WORK INSTRUCTION:
Where in the data does the word "will" appear? Find those lines and copy them.

Dataset entries

■ ■ ■

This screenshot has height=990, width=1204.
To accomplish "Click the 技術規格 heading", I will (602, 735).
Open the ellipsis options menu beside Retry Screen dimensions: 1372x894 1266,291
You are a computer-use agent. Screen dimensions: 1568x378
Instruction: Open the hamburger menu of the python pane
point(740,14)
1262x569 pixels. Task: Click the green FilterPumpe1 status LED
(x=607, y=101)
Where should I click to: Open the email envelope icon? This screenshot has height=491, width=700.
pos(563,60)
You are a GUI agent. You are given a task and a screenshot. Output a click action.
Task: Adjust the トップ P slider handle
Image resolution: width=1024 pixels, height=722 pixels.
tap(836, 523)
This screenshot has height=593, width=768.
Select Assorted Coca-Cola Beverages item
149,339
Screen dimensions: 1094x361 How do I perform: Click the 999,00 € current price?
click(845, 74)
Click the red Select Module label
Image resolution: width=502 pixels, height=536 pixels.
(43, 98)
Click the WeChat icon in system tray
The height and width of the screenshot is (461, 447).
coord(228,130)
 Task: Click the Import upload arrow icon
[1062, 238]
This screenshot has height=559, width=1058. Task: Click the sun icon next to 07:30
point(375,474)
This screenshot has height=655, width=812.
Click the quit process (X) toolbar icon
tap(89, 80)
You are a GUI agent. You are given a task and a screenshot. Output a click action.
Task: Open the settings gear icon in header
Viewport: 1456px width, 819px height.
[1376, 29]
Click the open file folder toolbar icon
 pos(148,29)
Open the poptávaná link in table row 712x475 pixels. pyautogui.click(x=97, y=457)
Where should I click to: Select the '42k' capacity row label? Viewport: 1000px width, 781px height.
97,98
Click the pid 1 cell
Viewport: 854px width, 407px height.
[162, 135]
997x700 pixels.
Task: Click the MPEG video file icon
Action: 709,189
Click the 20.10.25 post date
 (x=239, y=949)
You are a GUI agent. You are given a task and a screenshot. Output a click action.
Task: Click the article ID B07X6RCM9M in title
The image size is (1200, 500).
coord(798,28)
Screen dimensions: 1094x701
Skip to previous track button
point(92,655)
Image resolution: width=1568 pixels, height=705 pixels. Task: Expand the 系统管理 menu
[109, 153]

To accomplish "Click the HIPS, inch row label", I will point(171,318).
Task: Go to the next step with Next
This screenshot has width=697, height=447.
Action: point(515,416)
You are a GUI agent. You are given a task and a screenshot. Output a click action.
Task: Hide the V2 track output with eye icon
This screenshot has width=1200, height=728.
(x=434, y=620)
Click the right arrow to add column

■ ■ ■

EXERCISE ANSWER:
To accomplish "Click the 技術規格 heading", I will (602, 735).
To accomplish "Click the HIPS, inch row label", I will point(171,318).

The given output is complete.